◆ **Data to examine**:
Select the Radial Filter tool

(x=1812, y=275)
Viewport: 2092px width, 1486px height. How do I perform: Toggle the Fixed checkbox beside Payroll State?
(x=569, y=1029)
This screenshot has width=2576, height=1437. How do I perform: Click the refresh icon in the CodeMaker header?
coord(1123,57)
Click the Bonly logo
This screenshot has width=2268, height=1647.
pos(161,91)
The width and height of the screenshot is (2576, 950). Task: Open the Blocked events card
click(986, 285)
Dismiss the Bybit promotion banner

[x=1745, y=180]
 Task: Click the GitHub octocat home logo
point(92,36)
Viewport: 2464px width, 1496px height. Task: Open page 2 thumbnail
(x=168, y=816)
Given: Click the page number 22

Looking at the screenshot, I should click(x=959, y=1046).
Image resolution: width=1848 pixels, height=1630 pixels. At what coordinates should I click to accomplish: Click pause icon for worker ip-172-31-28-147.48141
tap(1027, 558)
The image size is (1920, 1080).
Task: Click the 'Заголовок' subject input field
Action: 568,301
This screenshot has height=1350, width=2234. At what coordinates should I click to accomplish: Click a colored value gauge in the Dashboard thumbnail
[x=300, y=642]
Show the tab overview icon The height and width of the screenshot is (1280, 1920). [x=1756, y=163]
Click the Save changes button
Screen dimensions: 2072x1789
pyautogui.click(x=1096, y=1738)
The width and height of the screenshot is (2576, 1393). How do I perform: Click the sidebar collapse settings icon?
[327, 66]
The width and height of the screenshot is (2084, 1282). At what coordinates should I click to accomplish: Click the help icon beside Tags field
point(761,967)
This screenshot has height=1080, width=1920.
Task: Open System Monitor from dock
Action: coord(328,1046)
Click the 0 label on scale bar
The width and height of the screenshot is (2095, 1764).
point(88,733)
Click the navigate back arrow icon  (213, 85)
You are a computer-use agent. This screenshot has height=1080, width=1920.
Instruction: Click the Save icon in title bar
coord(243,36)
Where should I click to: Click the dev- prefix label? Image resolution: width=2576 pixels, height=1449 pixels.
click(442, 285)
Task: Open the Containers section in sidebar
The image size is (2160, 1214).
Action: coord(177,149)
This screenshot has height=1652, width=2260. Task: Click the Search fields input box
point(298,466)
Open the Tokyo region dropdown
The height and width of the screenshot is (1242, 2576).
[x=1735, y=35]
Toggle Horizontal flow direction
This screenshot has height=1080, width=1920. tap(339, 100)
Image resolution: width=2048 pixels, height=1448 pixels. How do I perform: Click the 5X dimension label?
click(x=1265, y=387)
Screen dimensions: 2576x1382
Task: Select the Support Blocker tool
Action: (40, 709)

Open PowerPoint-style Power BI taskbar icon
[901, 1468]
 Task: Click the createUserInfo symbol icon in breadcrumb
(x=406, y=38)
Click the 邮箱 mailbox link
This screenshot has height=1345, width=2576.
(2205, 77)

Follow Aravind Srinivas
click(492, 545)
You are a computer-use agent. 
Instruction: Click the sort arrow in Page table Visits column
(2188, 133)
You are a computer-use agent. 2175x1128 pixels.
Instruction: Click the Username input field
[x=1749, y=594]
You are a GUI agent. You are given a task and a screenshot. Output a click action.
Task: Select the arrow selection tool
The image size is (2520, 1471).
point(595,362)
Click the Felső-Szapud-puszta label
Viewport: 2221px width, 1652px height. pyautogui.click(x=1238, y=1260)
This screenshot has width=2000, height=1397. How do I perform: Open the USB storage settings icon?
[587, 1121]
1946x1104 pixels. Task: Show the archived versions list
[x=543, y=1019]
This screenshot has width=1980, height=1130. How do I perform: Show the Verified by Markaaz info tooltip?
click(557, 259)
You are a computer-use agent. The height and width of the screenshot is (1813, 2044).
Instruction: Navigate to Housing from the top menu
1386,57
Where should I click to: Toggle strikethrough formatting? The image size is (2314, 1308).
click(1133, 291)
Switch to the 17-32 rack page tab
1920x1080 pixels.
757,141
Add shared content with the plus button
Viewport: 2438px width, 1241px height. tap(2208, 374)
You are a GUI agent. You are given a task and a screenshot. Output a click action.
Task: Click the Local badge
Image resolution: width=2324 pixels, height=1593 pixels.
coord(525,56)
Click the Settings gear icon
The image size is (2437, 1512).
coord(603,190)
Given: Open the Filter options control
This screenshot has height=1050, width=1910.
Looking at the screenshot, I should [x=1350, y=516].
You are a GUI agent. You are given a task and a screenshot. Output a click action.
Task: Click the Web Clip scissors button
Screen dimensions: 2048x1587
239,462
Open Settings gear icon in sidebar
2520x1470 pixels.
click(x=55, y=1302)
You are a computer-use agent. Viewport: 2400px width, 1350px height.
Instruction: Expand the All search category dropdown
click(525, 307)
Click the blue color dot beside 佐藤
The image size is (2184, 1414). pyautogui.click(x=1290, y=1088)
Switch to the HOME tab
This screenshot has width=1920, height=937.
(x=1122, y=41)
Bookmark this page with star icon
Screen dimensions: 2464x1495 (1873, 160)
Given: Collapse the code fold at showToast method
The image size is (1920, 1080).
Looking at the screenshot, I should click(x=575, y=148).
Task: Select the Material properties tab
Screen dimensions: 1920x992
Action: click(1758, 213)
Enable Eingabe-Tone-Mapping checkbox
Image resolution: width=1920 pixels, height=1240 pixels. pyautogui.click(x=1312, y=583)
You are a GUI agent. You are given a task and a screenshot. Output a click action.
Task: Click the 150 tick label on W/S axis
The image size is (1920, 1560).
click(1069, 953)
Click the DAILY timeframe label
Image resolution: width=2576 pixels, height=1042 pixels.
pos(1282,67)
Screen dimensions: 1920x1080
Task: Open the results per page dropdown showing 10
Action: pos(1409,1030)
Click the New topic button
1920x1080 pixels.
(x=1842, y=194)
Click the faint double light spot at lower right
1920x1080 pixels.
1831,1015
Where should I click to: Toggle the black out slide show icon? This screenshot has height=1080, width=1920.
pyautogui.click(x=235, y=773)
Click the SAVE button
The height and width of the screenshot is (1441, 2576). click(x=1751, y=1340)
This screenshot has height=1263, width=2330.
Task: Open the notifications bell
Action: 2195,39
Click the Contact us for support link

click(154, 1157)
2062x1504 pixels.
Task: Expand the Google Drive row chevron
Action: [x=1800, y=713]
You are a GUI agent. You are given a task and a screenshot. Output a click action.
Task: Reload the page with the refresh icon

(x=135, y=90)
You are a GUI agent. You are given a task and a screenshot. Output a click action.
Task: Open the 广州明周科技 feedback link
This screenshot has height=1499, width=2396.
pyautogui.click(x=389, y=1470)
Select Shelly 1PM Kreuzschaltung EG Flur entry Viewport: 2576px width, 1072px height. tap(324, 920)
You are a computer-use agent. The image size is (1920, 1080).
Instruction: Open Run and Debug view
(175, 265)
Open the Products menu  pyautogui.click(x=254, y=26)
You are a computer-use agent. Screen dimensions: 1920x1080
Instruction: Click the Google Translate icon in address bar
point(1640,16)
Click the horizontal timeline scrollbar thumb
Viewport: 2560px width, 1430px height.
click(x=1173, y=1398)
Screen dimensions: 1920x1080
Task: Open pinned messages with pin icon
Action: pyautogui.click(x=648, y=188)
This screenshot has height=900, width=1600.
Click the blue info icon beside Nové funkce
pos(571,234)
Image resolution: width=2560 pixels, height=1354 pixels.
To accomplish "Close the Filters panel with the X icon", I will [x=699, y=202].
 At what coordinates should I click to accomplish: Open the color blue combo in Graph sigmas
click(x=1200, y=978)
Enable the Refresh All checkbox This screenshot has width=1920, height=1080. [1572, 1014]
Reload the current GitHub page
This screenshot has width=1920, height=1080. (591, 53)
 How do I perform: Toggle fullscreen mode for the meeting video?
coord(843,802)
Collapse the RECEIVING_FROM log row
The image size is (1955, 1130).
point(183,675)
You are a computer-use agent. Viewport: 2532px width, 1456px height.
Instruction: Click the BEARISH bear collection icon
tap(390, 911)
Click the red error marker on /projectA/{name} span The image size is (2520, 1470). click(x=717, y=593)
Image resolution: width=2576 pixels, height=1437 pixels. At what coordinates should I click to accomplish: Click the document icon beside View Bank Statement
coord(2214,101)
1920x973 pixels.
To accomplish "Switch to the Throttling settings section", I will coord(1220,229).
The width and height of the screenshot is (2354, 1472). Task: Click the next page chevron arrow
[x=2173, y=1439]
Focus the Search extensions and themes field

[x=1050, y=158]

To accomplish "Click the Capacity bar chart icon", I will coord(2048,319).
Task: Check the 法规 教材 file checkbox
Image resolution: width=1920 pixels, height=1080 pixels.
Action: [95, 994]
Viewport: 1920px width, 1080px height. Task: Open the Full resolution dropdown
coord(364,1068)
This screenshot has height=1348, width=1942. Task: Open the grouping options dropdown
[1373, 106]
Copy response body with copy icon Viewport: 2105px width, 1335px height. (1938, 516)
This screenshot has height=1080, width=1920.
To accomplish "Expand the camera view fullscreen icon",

◆ **What is required**: Referring to the material above, set down exactly the lines between the line with "This screenshot has height=1350, width=2234." and the line with "Task: Select the arrow selection tool", inclusive, and no other lines.

◆ **Answer to this task**:
This screenshot has height=1350, width=2234. At what coordinates should I click to accomplish: Click a colored value gauge in the Dashboard thumbnail
[x=300, y=642]
Show the tab overview icon The height and width of the screenshot is (1280, 1920). [x=1756, y=163]
Click the Save changes button
Screen dimensions: 2072x1789
pyautogui.click(x=1096, y=1738)
The width and height of the screenshot is (2576, 1393). How do I perform: Click the sidebar collapse settings icon?
[327, 66]
The width and height of the screenshot is (2084, 1282). At what coordinates should I click to accomplish: Click the help icon beside Tags field
point(761,967)
This screenshot has height=1080, width=1920.
Task: Open System Monitor from dock
Action: coord(328,1046)
Click the 0 label on scale bar
The width and height of the screenshot is (2095, 1764).
point(88,733)
Click the navigate back arrow icon  (213, 85)
You are a computer-use agent. This screenshot has height=1080, width=1920.
Instruction: Click the Save icon in title bar
coord(243,36)
Where should I click to: Click the dev- prefix label? Image resolution: width=2576 pixels, height=1449 pixels.
click(442, 285)
Task: Open the Containers section in sidebar
The image size is (2160, 1214).
Action: coord(177,149)
This screenshot has height=1652, width=2260. Task: Click the Search fields input box
point(298,466)
Open the Tokyo region dropdown
The height and width of the screenshot is (1242, 2576).
[x=1735, y=35]
Toggle Horizontal flow direction
This screenshot has height=1080, width=1920. tap(339, 100)
Image resolution: width=2048 pixels, height=1448 pixels. How do I perform: Click the 5X dimension label?
click(x=1265, y=387)
Screen dimensions: 2576x1382
Task: Select the Support Blocker tool
Action: (40, 709)

Open PowerPoint-style Power BI taskbar icon
[901, 1468]
 Task: Click the createUserInfo symbol icon in breadcrumb
(x=406, y=38)
Click the 邮箱 mailbox link
This screenshot has height=1345, width=2576.
(2205, 77)

Follow Aravind Srinivas
click(492, 545)
You are a computer-use agent. 
Instruction: Click the sort arrow in Page table Visits column
(2188, 133)
You are a computer-use agent. 2175x1128 pixels.
Instruction: Click the Username input field
[x=1749, y=594]
You are a GUI agent. You are given a task and a screenshot. Output a click action.
Task: Select the arrow selection tool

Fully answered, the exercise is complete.